Mission accomplished. The ProPublica story was a moralizing snoozefest, thousands of words (and the threat of more installments) to explain that the U.S. tax code allows deductions for loan interest, charitable giving and business expenses, and that the nation’s elite actually use these deductions. Also, ProPublica informs us that people don’t pay tax on capital gains until they realize capital gains. The nation’s liberal and social media nonetheless spent the week dutifully pretending the story was a blockbuster exposé breaking the news that the wealthy don’t pay their “fair” share, while Democrats renewed calls for higher taxes.
The politicization of the federal bureaucracy is nothing new. Recall Anne Gorsuch, ejected from Washington in 1983 by a vengeful Environmental Protection Agency career staff furious that a woman nominated by an elected president and confirmed by an elected Senate would dare give it orders. For decades, the GOP has understood that the term “federal government employee” is increasingly interchangeable with “registered Democrat.”
Yet this cadre of civil servants are increasingly unsatisfied with merely causing trouble for department or agency heads under GOP administrations. They have realized they can also use their powers in ways that aid the political goals of Democrats.
Think of Lois Lerner, the IRS functionary who for several years managed to deprive conservative nonprofits of their free-speech rights. Think of the Federal Bureau of Investigation’s Peter Strzok and Lisa Page, who vowed in secret texts to “stop” Donald Trump and nearly did so with their hoax of a Russia-collusion investigation. Think of the anonymous “whistleblower” and the likes of Lt. Col. Alexander Vindman, at the center of the nonscandal over Mr. Trump’s call to the Ukrainian president. Think of the 1,000 preening State Department employees who signed a cable protesting Mr. Trump’s travel ban.
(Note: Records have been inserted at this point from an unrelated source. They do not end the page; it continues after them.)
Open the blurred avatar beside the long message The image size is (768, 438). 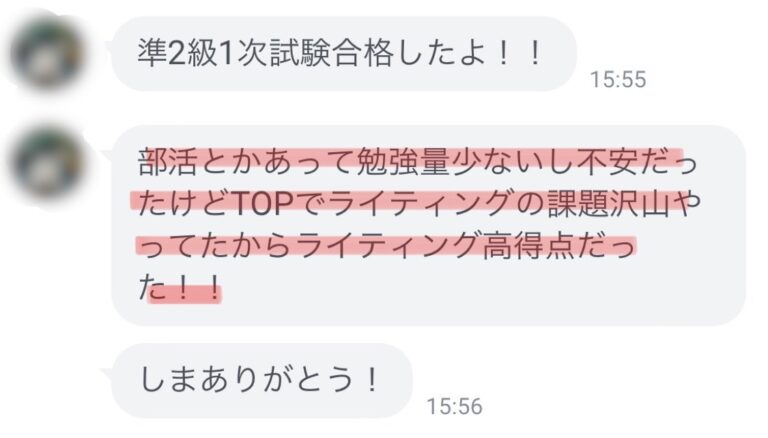click(x=48, y=162)
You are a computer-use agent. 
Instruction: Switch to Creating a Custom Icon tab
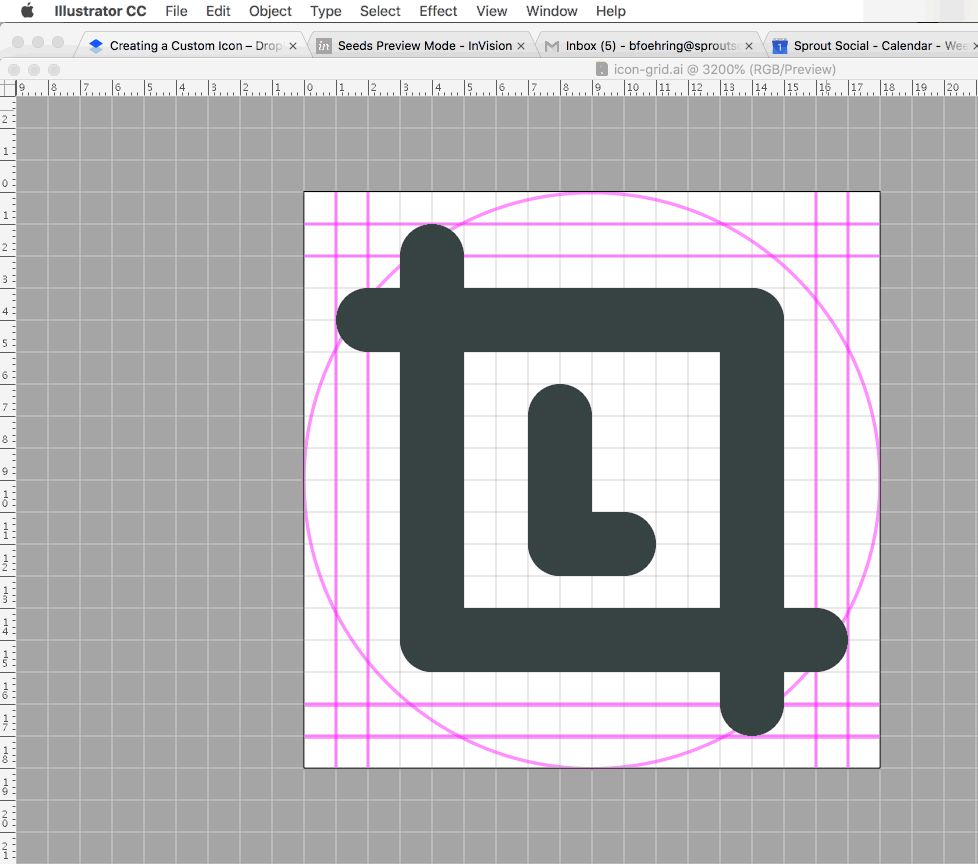click(190, 45)
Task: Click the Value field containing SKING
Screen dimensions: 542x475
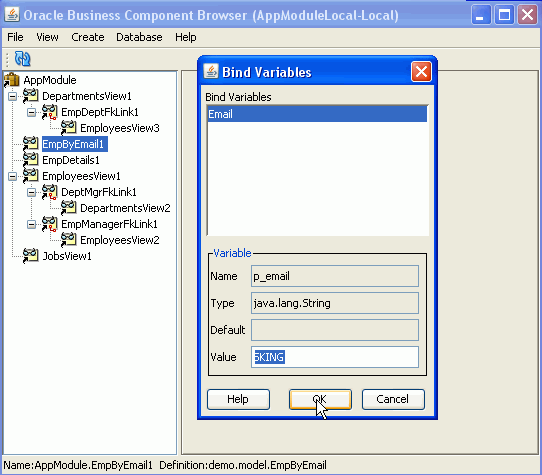Action: click(x=335, y=357)
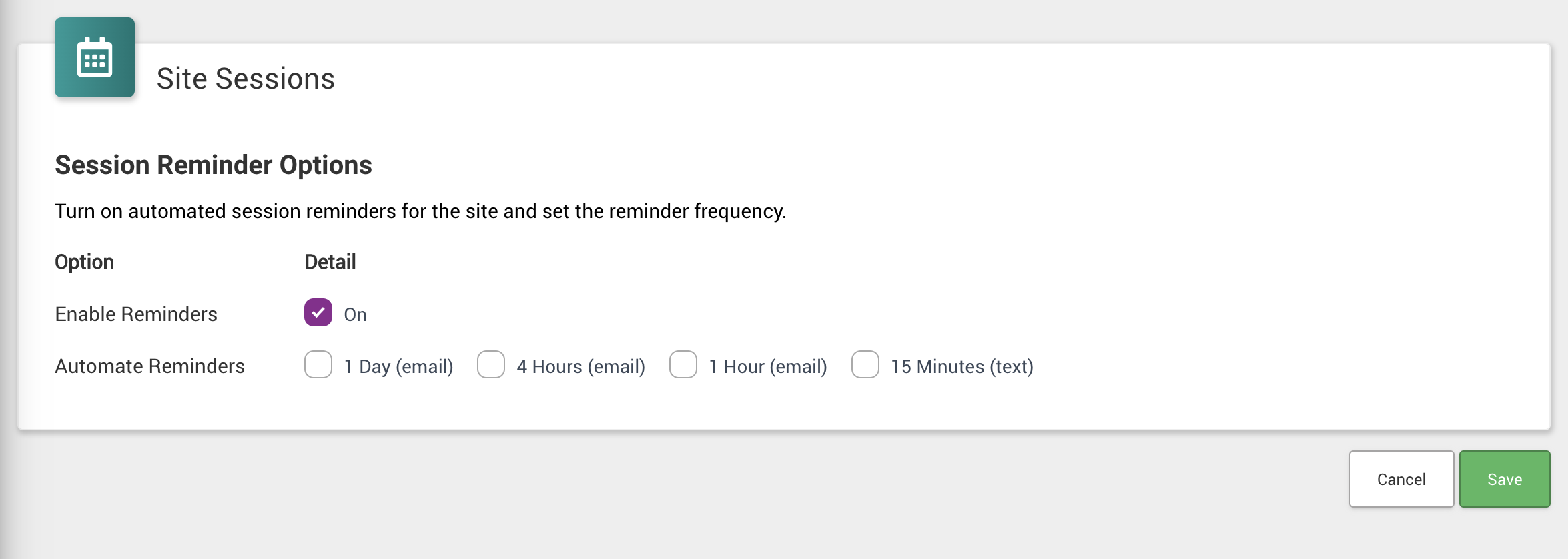Tick the 4 Hours reminder checkbox box
Image resolution: width=1568 pixels, height=559 pixels.
(491, 365)
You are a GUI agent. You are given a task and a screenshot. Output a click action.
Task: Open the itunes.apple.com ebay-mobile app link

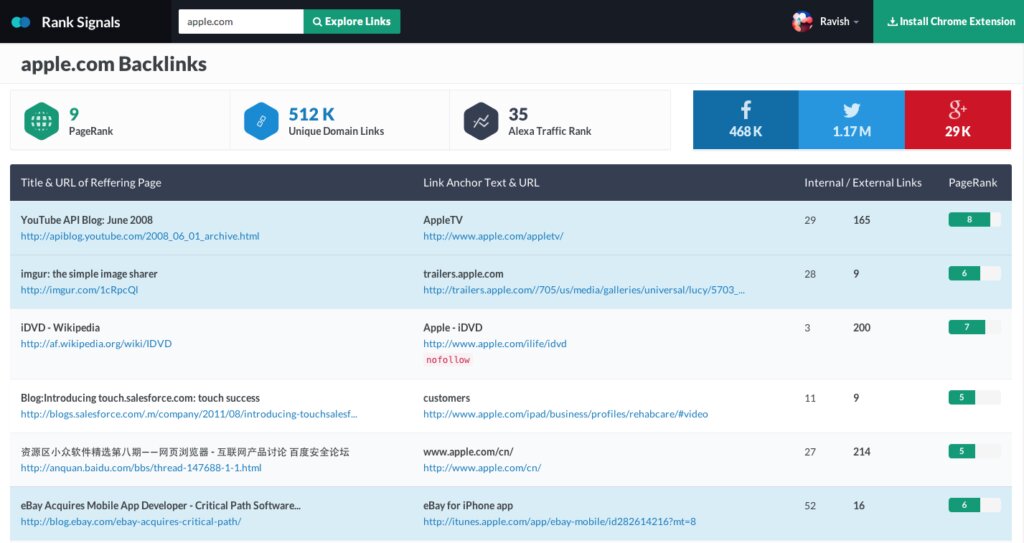click(x=559, y=522)
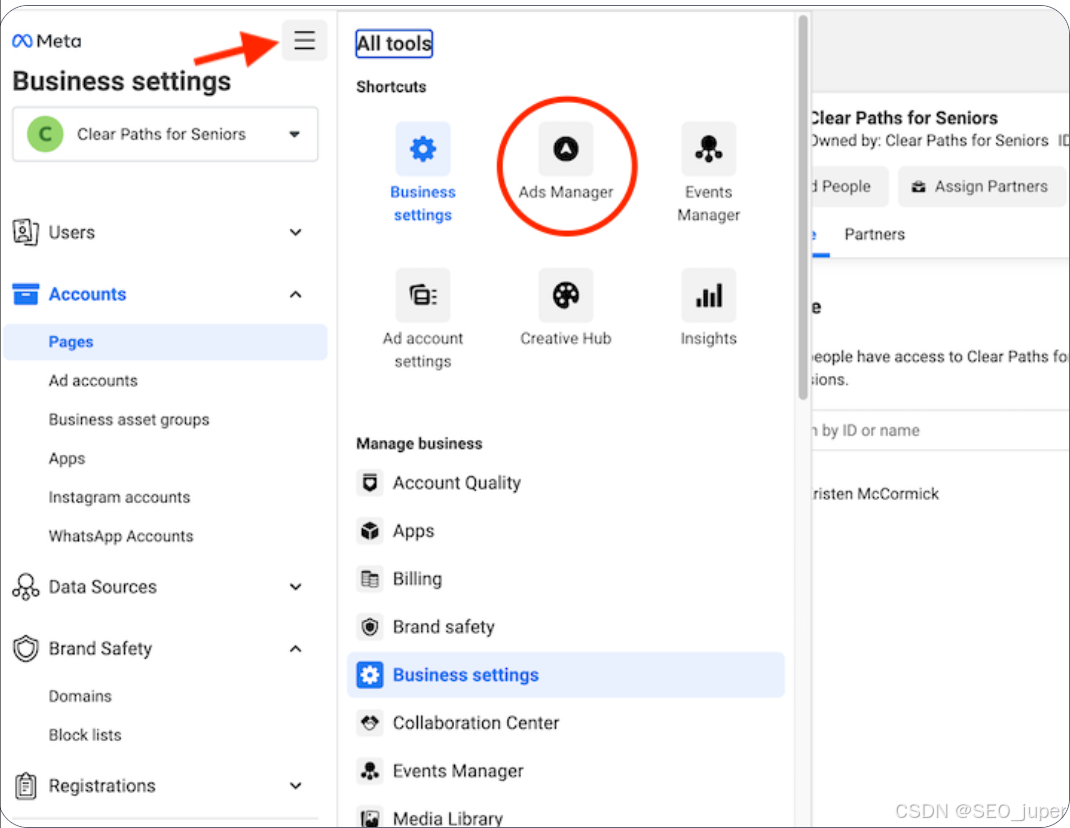Open Collaboration Center from the menu
This screenshot has width=1070, height=828.
click(475, 723)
Think of special counsel Robert Mueller’s team of career Justice Department prosecutors, Hillary Clinton boosters all, who spent years laboring to nail former national security adviser Mike Flynn to the wall.
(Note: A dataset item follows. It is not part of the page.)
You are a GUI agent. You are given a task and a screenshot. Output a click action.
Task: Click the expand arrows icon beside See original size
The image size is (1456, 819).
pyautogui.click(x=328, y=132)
The career bureaucrat’s tool of choice has become the leak. A congressional look at Mr. Trump’s first 18 weeks in office found 125 leaks—nearly one a day. The Trump administration referred a record number of classified leaks for criminal investigation, at least 334 in all, according to documents obtained by the Intercept. But even with Mr. Trump gone, anonymous “officials” continue to leak news designed to harm Republicans. They’ve leaked details of confidential federal investigations into Rudy Giuliani, Republican lawyer Victoria Toensing and Postmaster General Louis DeJoy, a GOP donor; tittle-tattle about private bipartisan conversations; internal documents about the Trump years; and now the private tax data of Americans. Nobody has leaked one of Mr. Biden’s private conversations with a foreign leader—something that happened to Mr. Trump so often it was almost routine.
The leaks are becoming bigger and bolder because the leakers know there are few if any consequences. Leak investigations are tough to begin with. But it’s even harder to take seriously the threat of an FBI leak investigation given that the man recently in charge of them— James Comey —was a leaker himself. And congressional Republicans have learned the hard way that their own oversight powers are limited, even when they’re in the majority, given the power of career officials to block demands for information into their own actions.
So what’s to be done? In the long term, the GOP will to need to make a campaign of far-reaching civil service reforms aimed at breaking up the liberal monopoly over federal agencies and returning power to politically accountable elected officials. For now, Republicans must internalize the threat of this faceless, nameless bureaucracy and understand that it has become as real a political opponent as any Nancy Pelosi.